*Task statement*.
Transcribe the complete listing exactly.

*Data shown*.

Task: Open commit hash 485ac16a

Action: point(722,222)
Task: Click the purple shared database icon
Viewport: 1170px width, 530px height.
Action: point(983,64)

*Answer to this task*.
Task: Open commit hash 485ac16a

Action: point(722,222)
Task: Click the purple shared database icon
Viewport: 1170px width, 530px height.
Action: point(983,64)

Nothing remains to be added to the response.